This Month in History: Glimpses into Pacific Beach’s past
This Month in History is a feature in PB Monthly highlighting local happenings from yesteryear. John Fry is a writer, publisher, historian plus co-founder and president of the Pacific Beach Historical Society. He also is the author of “Images of America: Pacific Beach” and “Pacific Beach Through Time.” He can be reached at firstname.lastname@example.org.
125 years ago
Miss Mabel Rowe sued the San Diego, Old Town and Pacific Beach Railroad for $5,000, blaming them for an accident that occurred on Dec. 7, 1895. On that date she was thrown from a buggy when her horse became frightened by a deep excavation. She was thrown onto the railroad tracks and suffered serious injuries.
100 years ago
Tiger, a 22-year old cat belonging to Mr. and Mrs. J. J. Richert, passed away on the last day of 1922. He was perfectly healthy days before his death. Mrs. Richert said she believes Tiger did himself in by “eating too much Christmas dinner.”
Young adults in Pacific Beach remembered Tiger as a kitten when they were little. He was a special favorite of cadets from the nearby Army & Navy Academy.
75 years ago
A 5-year-old boy who wanted to get his mom a new dress for Christmas was captured as a burglar as he entered Dorothea’s Dress Shop, 1428 Garnet Ave., before opening hours on Dec. 17.
The 3-foot, 4-inch youngster told Patrolman Robert Kilpatrick he had not saved enough money to buy his mother a present, so he was going to steal one for her.
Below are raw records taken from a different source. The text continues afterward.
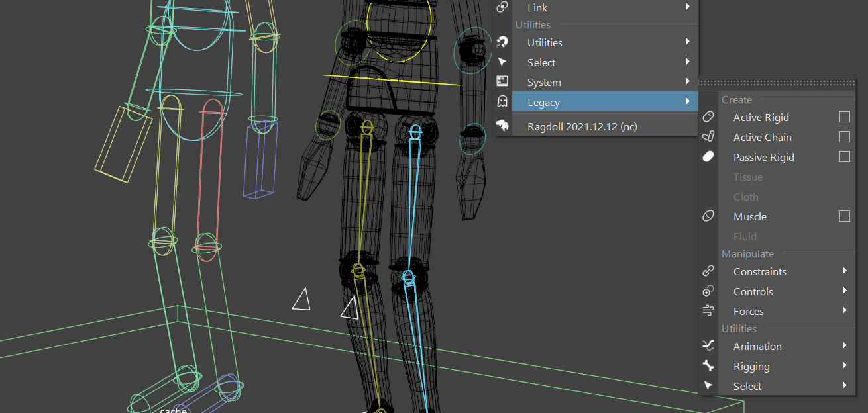Open Active Chain option box

(x=844, y=137)
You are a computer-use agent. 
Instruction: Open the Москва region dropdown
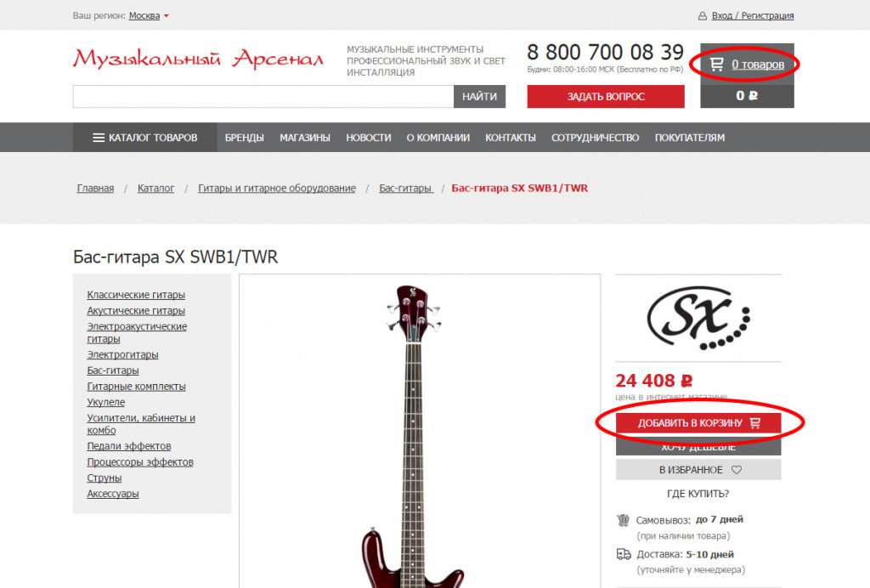pyautogui.click(x=149, y=16)

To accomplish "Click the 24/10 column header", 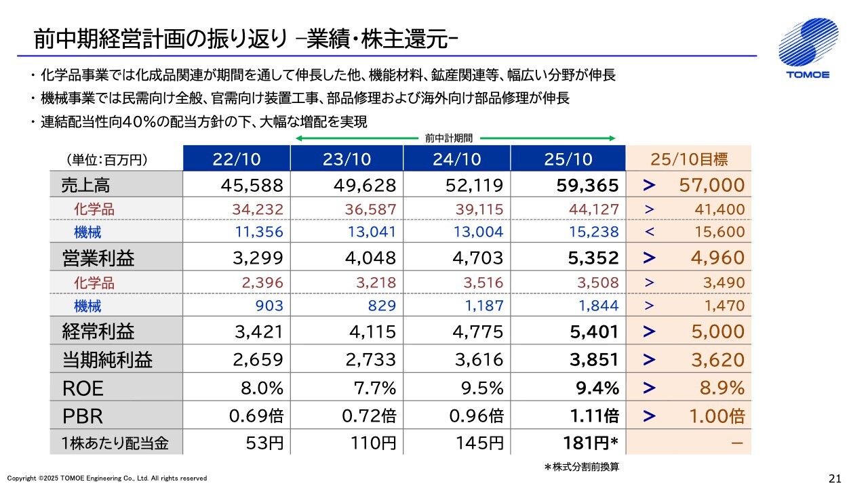I will coord(457,159).
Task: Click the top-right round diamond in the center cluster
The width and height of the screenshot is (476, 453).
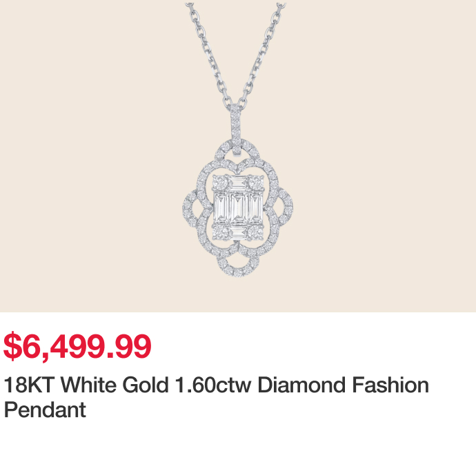Action: (254, 183)
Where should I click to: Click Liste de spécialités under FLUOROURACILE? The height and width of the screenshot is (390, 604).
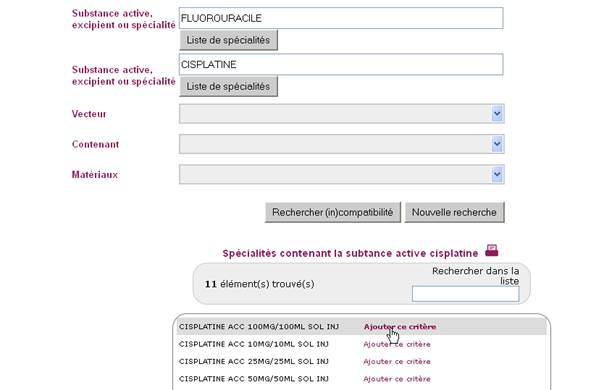click(228, 40)
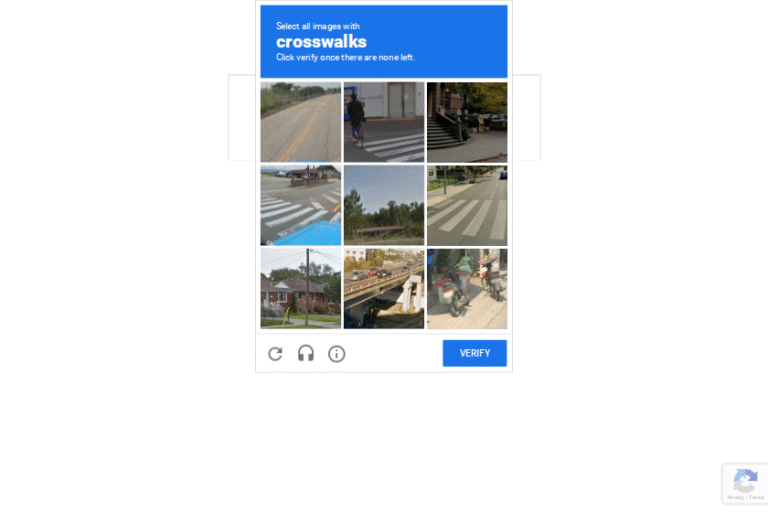The height and width of the screenshot is (512, 768).
Task: Open the Privacy link in reCAPTCHA badge
Action: [x=736, y=497]
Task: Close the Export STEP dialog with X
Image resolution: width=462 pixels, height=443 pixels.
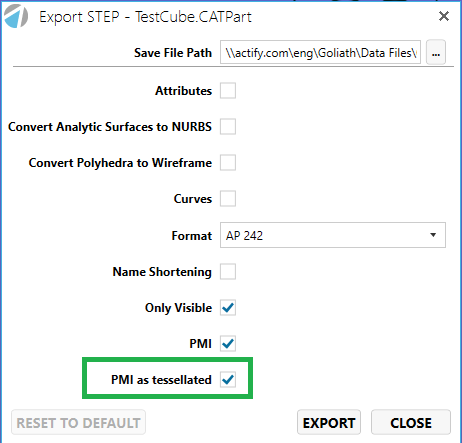Action: point(444,16)
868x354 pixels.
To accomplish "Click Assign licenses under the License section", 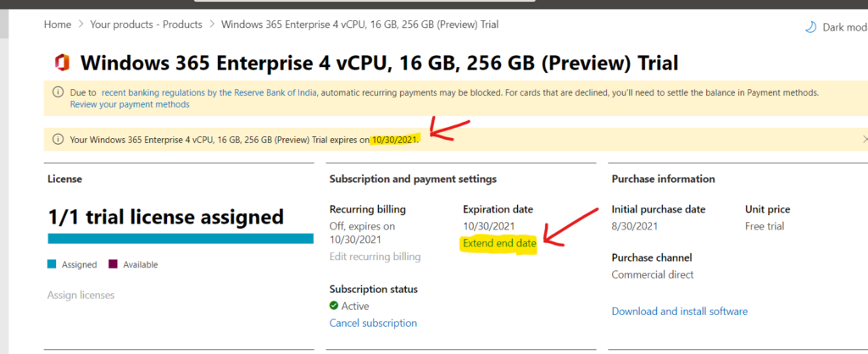I will (x=81, y=296).
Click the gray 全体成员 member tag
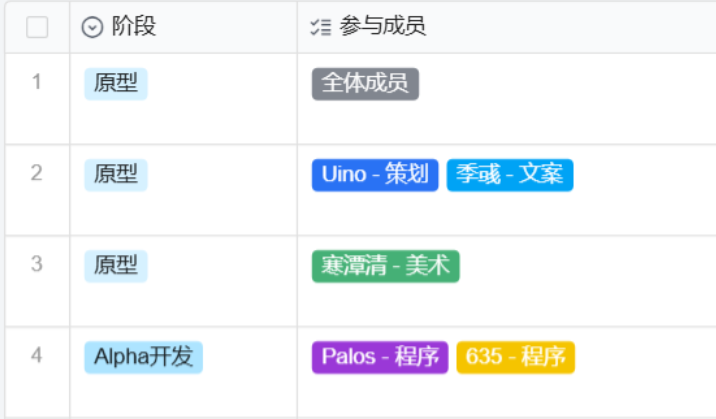Viewport: 716px width, 419px height. tap(365, 84)
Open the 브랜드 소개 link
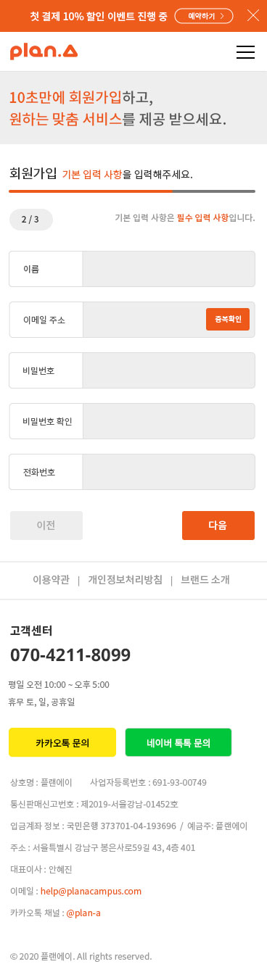Image resolution: width=267 pixels, height=980 pixels. click(205, 580)
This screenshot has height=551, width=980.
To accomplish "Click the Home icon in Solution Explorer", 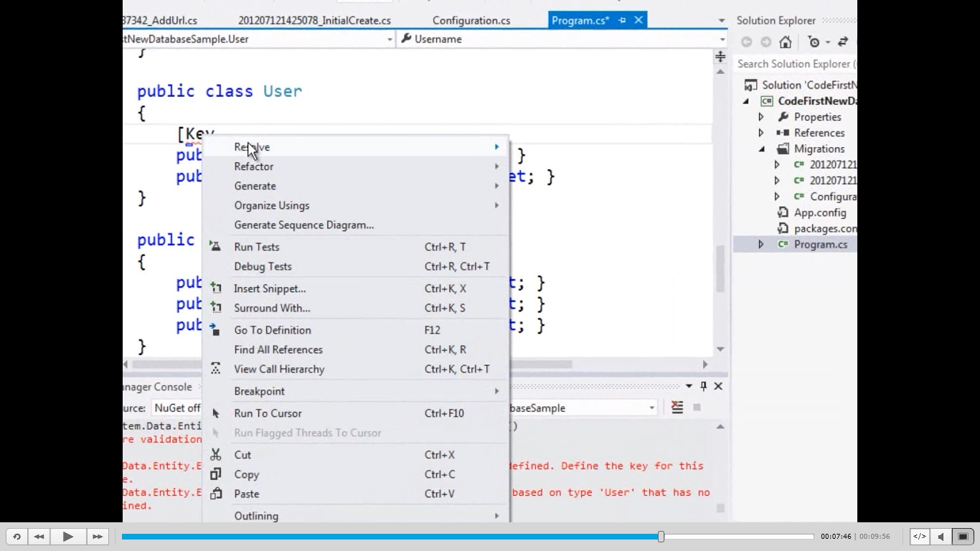I will point(786,42).
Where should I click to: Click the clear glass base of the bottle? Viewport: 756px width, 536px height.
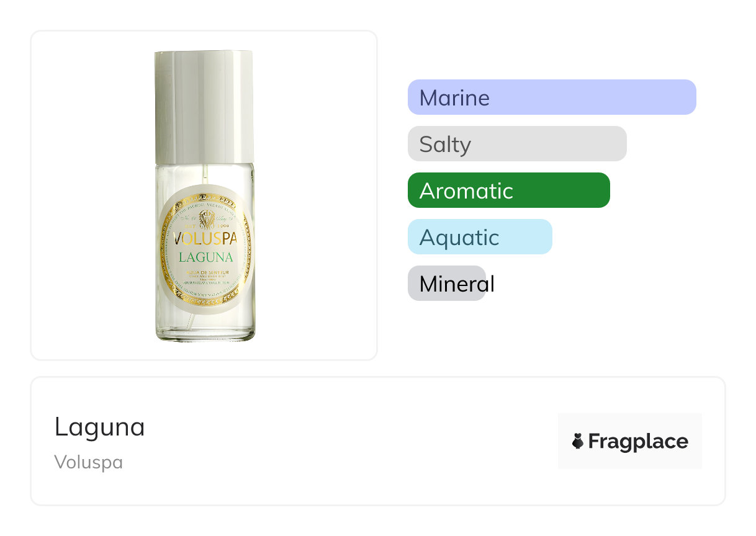205,330
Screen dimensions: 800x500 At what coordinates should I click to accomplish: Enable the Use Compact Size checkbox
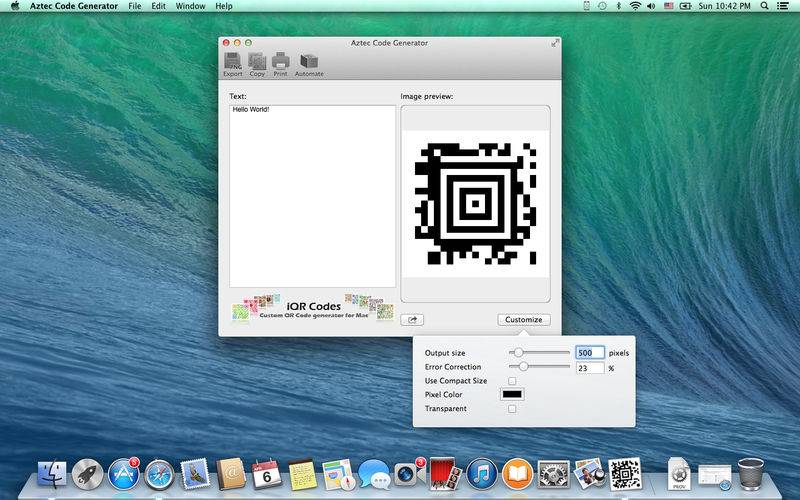pyautogui.click(x=512, y=381)
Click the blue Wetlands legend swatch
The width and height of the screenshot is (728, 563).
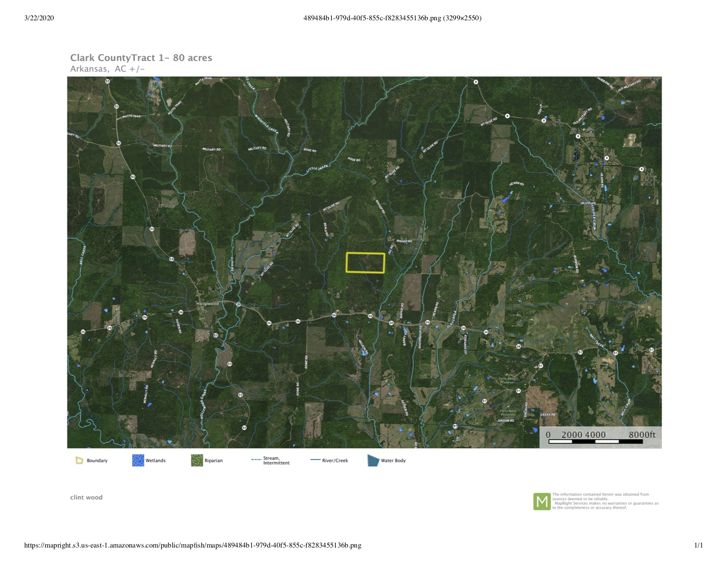138,461
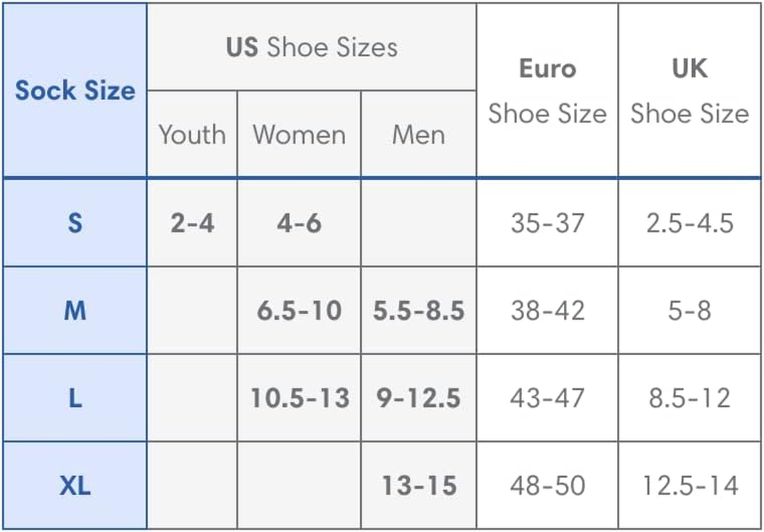Screen dimensions: 764x532
Task: Click the Women 10.5-13 size cell
Action: tap(299, 398)
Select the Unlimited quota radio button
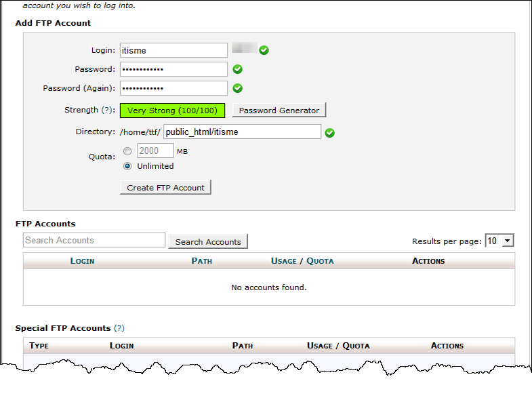The image size is (532, 402). (127, 166)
The boy had also broken into a barber shop and a gun shop, but said he didn’t find anything he thought his mom would like.
50 years ago
An ad in the North Shores Sentinel advertised Christmas Brunch at Vacation Village for $2.95. Christmas Dinner was priced at $4.25.
Jack-in-the-Box said it would throw in a free cup of coffee to anyone who purchased a 49¢ Breakfast Jack at any of its three beach area locations — Garnet and Lamont, Mission Boulevard and Pacific Beach Drive, or Mission Boulevard and West Mission Bay Drive.